[Entries drawn from a collection]
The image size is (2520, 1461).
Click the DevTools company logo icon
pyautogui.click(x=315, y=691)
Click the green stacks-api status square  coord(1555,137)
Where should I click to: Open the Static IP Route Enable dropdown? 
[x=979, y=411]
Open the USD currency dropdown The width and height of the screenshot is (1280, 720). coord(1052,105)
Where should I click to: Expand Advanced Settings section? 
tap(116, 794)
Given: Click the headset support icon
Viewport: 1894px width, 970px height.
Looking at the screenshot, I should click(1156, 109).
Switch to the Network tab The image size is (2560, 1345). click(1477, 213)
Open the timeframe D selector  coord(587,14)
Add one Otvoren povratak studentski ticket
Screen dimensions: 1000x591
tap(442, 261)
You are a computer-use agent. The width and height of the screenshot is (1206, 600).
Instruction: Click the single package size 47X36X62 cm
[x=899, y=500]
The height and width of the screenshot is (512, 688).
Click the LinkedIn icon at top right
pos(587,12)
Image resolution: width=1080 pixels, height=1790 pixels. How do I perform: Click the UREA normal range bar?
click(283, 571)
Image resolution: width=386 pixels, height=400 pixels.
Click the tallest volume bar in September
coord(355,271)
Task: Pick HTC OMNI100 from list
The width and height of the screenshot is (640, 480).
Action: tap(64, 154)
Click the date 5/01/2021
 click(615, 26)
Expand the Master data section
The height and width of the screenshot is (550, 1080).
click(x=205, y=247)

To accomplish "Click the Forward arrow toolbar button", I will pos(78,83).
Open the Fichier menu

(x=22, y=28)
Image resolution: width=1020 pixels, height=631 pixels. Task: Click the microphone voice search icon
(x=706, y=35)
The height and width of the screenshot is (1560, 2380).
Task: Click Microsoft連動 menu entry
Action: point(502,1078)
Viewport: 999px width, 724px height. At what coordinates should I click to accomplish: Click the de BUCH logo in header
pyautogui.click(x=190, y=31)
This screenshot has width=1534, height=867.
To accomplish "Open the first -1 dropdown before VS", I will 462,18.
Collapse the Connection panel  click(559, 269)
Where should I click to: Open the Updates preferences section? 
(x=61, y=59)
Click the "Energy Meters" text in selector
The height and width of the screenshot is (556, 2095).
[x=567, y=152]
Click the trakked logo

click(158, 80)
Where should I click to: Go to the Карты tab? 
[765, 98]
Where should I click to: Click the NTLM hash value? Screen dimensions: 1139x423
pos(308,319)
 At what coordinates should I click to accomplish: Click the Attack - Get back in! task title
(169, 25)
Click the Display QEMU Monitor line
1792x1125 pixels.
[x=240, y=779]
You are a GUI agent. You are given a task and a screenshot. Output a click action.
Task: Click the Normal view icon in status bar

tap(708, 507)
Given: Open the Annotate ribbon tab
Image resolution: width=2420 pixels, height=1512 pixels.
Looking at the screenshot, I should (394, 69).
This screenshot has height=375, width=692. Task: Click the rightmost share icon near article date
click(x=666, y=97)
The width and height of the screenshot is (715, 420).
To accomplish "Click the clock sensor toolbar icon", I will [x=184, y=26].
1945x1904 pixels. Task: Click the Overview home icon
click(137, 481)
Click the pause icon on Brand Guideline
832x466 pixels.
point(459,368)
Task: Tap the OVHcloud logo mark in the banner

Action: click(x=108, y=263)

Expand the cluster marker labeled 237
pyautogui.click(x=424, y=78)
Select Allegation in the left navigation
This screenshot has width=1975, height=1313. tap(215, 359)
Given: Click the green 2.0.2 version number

Task description: Lay out all the rows above as a Markdown table with the columns No. and Line, giving each nonblank line its number and leaving blank lines out.

Solution:
| No. | Line |
|---|---|
| 1 | The image size is (2520, 1461). |
| 2 | Click the DevTools company logo icon |
| 3 | pyautogui.click(x=315, y=691) |
| 4 | Click the green stacks-api status square  coord(1555,137) |
| 5 | Where should I click to: Open the Static IP Route Enable dropdown?  |
| 6 | [x=979, y=411] |
| 7 | Open the USD currency dropdown The width and height of the screenshot is (1280, 720). coord(1052,105) |
| 8 | Where should I click to: Expand Advanced Settings section?  |
| 9 | tap(116, 794) |
| 10 | Given: Click the headset support icon |
| 11 | Viewport: 1894px width, 970px height. |
| 12 | Looking at the screenshot, I should click(1156, 109). |
| 13 | Switch to the Network tab The image size is (2560, 1345). click(1477, 213) |
| 14 | Open the timeframe D selector  coord(587,14) |
| 15 | Add one Otvoren povratak studentski ticket |
| 16 | Screen dimensions: 1000x591 |
| 17 | tap(442, 261) |
| 18 | You are a computer-use agent. The width and height of the screenshot is (1206, 600). |
| 19 | Instruction: Click the single package size 47X36X62 cm |
| 20 | [x=899, y=500] |
| 21 | The height and width of the screenshot is (512, 688). |
| 22 | Click the LinkedIn icon at top right |
| 23 | pos(587,12) |
| 24 | Image resolution: width=1080 pixels, height=1790 pixels. How do I perform: Click the UREA normal range bar? |
| 25 | click(283, 571) |
| 26 | Image resolution: width=386 pixels, height=400 pixels. |
| 27 | Click the tallest volume bar in September |
| 28 | coord(355,271) |
| 29 | Task: Pick HTC OMNI100 from list |
| 30 | The width and height of the screenshot is (640, 480). |
| 31 | Action: tap(64, 154) |
| 32 | Click the date 5/01/2021 |
| 33 |  click(615, 26) |
| 34 | Expand the Master data section |
| 35 | The height and width of the screenshot is (550, 1080). |
| 36 | click(x=205, y=247) |
| 37 | To accomplish "Click the Forward arrow toolbar button", I will pos(78,83). |
| 38 | Open the Fichier menu |
| 39 | (x=22, y=28) |
| 40 | Image resolution: width=1020 pixels, height=631 pixels. Task: Click the microphone voice search icon |
| 41 | (x=706, y=35) |
| 42 | The height and width of the screenshot is (1560, 2380). |
| 43 | Task: Click Microsoft連動 menu entry |
| 44 | Action: point(502,1078) |
| 45 | Viewport: 999px width, 724px height. At what coordinates should I click to accomplish: Click the de BUCH logo in header |
| 46 | pyautogui.click(x=190, y=31) |
| 47 | This screenshot has width=1534, height=867. |
| 48 | To accomplish "Open the first -1 dropdown before VS", I will 462,18. |
| 49 | Collapse the Connection panel  click(559, 269) |
| 50 | Where should I click to: Open the Updates preferences section?  |
| 51 | (x=61, y=59) |
| 52 | Click the "Energy Meters" text in selector |
| 53 | The height and width of the screenshot is (556, 2095). |
| 54 | [x=567, y=152] |
| 55 | Click the trakked logo |
| 56 | click(158, 80) |
| 57 | Where should I click to: Go to the Карты tab?  |
| 58 | [765, 98] |
| 59 | Where should I click to: Click the NTLM hash value? Screen dimensions: 1139x423 |
| 60 | pos(308,319) |
| 61 |  At what coordinates should I click to accomplish: Click the Attack - Get back in! task title |
| 62 | (169, 25) |
| 63 | Click the Display QEMU Monitor line |
| 64 | 1792x1125 pixels. |
| 65 | [x=240, y=779] |
| 66 | You are a GUI agent. You are given a task and a screenshot. Output a click action. |
| 67 | Task: Click the Normal view icon in status bar |
| 68 | tap(708, 507) |
| 69 | Given: Open the Annotate ribbon tab |
| 70 | Image resolution: width=2420 pixels, height=1512 pixels. |
| 71 | Looking at the screenshot, I should (394, 69). |
| 72 | This screenshot has height=375, width=692. Task: Click the rightmost share icon near article date |
| 73 | click(x=666, y=97) |
| 74 | The width and height of the screenshot is (715, 420). |
| 75 | To accomplish "Click the clock sensor toolbar icon", I will [x=184, y=26]. |
| 76 | 1945x1904 pixels. Task: Click the Overview home icon |
| 77 | click(137, 481) |
| 78 | Click the pause icon on Brand Guideline |
| 79 | 832x466 pixels. |
| 80 | point(459,368) |
| 81 | Task: Tap the OVHcloud logo mark in the banner |
| 82 | Action: click(x=108, y=263) |
| 83 | Expand the cluster marker labeled 237 |
| 84 | pyautogui.click(x=424, y=78) |
| 85 | Select Allegation in the left navigation |
| 86 | This screenshot has width=1975, height=1313. tap(215, 359) |
| 87 | Given: Click the green 2.0.2 version number |